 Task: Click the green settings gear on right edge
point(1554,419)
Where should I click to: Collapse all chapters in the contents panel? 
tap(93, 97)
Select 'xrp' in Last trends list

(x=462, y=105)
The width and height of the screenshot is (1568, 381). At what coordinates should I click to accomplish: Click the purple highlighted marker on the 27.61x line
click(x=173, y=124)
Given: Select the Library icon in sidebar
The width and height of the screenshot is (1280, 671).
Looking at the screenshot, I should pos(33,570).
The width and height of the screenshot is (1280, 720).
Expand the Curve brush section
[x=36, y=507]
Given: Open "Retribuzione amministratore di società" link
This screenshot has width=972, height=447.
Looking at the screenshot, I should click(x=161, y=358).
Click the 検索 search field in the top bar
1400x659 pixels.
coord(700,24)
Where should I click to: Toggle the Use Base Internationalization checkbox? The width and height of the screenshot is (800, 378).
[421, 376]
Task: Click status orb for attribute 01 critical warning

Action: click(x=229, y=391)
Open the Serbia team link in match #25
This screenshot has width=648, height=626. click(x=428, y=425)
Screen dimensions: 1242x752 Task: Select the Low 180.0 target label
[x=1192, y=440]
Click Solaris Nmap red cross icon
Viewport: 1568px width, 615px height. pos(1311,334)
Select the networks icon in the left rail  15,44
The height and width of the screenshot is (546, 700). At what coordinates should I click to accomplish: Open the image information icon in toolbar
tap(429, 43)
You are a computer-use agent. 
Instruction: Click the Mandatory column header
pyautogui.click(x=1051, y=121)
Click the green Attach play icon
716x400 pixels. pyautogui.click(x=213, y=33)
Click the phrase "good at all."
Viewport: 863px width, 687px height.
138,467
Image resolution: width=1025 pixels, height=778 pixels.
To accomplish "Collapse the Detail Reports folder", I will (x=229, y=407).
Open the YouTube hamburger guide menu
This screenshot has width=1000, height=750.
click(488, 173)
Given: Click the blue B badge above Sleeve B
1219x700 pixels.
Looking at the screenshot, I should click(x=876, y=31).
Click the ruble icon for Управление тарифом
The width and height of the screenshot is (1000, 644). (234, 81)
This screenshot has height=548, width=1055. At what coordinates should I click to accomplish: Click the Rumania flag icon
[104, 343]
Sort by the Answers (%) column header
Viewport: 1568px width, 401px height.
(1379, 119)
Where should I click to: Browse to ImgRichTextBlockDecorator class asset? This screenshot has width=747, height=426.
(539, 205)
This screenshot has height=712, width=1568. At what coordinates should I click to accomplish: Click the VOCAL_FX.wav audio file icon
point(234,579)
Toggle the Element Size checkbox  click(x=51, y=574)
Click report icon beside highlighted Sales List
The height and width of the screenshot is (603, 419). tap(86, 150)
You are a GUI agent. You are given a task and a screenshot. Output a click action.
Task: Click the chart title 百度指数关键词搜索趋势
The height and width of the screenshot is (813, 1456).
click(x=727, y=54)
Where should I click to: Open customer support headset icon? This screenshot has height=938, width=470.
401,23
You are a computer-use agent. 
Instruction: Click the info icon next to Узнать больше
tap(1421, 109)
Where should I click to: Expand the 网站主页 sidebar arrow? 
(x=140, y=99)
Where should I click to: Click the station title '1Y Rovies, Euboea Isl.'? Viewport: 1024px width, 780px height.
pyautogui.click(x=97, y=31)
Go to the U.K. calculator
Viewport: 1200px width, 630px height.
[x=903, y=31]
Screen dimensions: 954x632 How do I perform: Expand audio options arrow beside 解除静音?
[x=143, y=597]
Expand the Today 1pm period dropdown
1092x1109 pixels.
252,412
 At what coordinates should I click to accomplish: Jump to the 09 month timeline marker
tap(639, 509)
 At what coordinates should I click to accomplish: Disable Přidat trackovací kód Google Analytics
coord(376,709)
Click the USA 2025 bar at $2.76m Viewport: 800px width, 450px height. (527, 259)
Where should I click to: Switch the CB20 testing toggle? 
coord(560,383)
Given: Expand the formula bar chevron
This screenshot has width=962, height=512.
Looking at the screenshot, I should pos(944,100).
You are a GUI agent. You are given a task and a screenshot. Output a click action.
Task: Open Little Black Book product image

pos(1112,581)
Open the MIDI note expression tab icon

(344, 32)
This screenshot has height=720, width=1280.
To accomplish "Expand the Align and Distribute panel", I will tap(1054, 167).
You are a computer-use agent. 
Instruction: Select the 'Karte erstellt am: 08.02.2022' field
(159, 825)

────────

> THE PROBLEM
The answer must be an exact reproduction of all the records.

> ANSWER BOX
 Task: Click the green settings gear on right edge
point(1554,419)
Where should I click to: Collapse all chapters in the contents panel? 
tap(93, 97)
Select 'xrp' in Last trends list

(x=462, y=105)
The width and height of the screenshot is (1568, 381). At what coordinates should I click to accomplish: Click the purple highlighted marker on the 27.61x line
click(x=173, y=124)
Given: Select the Library icon in sidebar
The width and height of the screenshot is (1280, 671).
Looking at the screenshot, I should pos(33,570).
The width and height of the screenshot is (1280, 720).
Expand the Curve brush section
[x=36, y=507]
Given: Open "Retribuzione amministratore di società" link
This screenshot has width=972, height=447.
Looking at the screenshot, I should click(x=161, y=358).
Click the 検索 search field in the top bar
1400x659 pixels.
coord(700,24)
Where should I click to: Toggle the Use Base Internationalization checkbox? The width and height of the screenshot is (800, 378).
[421, 376]
Task: Click status orb for attribute 01 critical warning

Action: click(x=229, y=391)
Open the Serbia team link in match #25
This screenshot has width=648, height=626. click(x=428, y=425)
Screen dimensions: 1242x752 Task: Select the Low 180.0 target label
[x=1192, y=440]
Click Solaris Nmap red cross icon
Viewport: 1568px width, 615px height. pos(1311,334)
Select the networks icon in the left rail  15,44
The height and width of the screenshot is (546, 700). At what coordinates should I click to accomplish: Open the image information icon in toolbar
tap(429, 43)
You are a computer-use agent. 
Instruction: Click the Mandatory column header
pyautogui.click(x=1051, y=121)
Click the green Attach play icon
716x400 pixels. pyautogui.click(x=213, y=33)
Click the phrase "good at all."
Viewport: 863px width, 687px height.
138,467
Image resolution: width=1025 pixels, height=778 pixels.
To accomplish "Collapse the Detail Reports folder", I will (x=229, y=407).
Open the YouTube hamburger guide menu
This screenshot has width=1000, height=750.
click(488, 173)
Given: Click the blue B badge above Sleeve B
1219x700 pixels.
Looking at the screenshot, I should click(x=876, y=31).
Click the ruble icon for Управление тарифом
The width and height of the screenshot is (1000, 644). (234, 81)
This screenshot has height=548, width=1055. At what coordinates should I click to accomplish: Click the Rumania flag icon
[104, 343]
Sort by the Answers (%) column header
Viewport: 1568px width, 401px height.
(1379, 119)
Where should I click to: Browse to ImgRichTextBlockDecorator class asset? This screenshot has width=747, height=426.
(539, 205)
This screenshot has height=712, width=1568. At what coordinates should I click to accomplish: Click the VOCAL_FX.wav audio file icon
point(234,579)
Toggle the Element Size checkbox  click(x=51, y=574)
Click report icon beside highlighted Sales List
The height and width of the screenshot is (603, 419). tap(86, 150)
You are a GUI agent. You are given a task and a screenshot. Output a click action.
Task: Click the chart title 百度指数关键词搜索趋势
The height and width of the screenshot is (813, 1456).
click(x=727, y=54)
Where should I click to: Open customer support headset icon? This screenshot has height=938, width=470.
401,23
You are a computer-use agent. 
Instruction: Click the info icon next to Узнать больше
tap(1421, 109)
Where should I click to: Expand the 网站主页 sidebar arrow? 
(x=140, y=99)
Where should I click to: Click the station title '1Y Rovies, Euboea Isl.'? Viewport: 1024px width, 780px height.
pyautogui.click(x=97, y=31)
Go to the U.K. calculator
Viewport: 1200px width, 630px height.
[x=903, y=31]
Screen dimensions: 954x632 How do I perform: Expand audio options arrow beside 解除静音?
[x=143, y=597]
Expand the Today 1pm period dropdown
1092x1109 pixels.
252,412
 At what coordinates should I click to accomplish: Jump to the 09 month timeline marker
tap(639, 509)
 At what coordinates should I click to accomplish: Disable Přidat trackovací kód Google Analytics
coord(376,709)
Click the USA 2025 bar at $2.76m Viewport: 800px width, 450px height. (527, 259)
Where should I click to: Switch the CB20 testing toggle? 
coord(560,383)
Given: Expand the formula bar chevron
This screenshot has width=962, height=512.
Looking at the screenshot, I should pos(944,100).
You are a GUI agent. You are given a task and a screenshot. Output a click action.
Task: Open Little Black Book product image

pos(1112,581)
Open the MIDI note expression tab icon

(344, 32)
This screenshot has height=720, width=1280.
To accomplish "Expand the Align and Distribute panel", I will tap(1054, 167).
You are a computer-use agent. 
Instruction: Select the 'Karte erstellt am: 08.02.2022' field
(159, 825)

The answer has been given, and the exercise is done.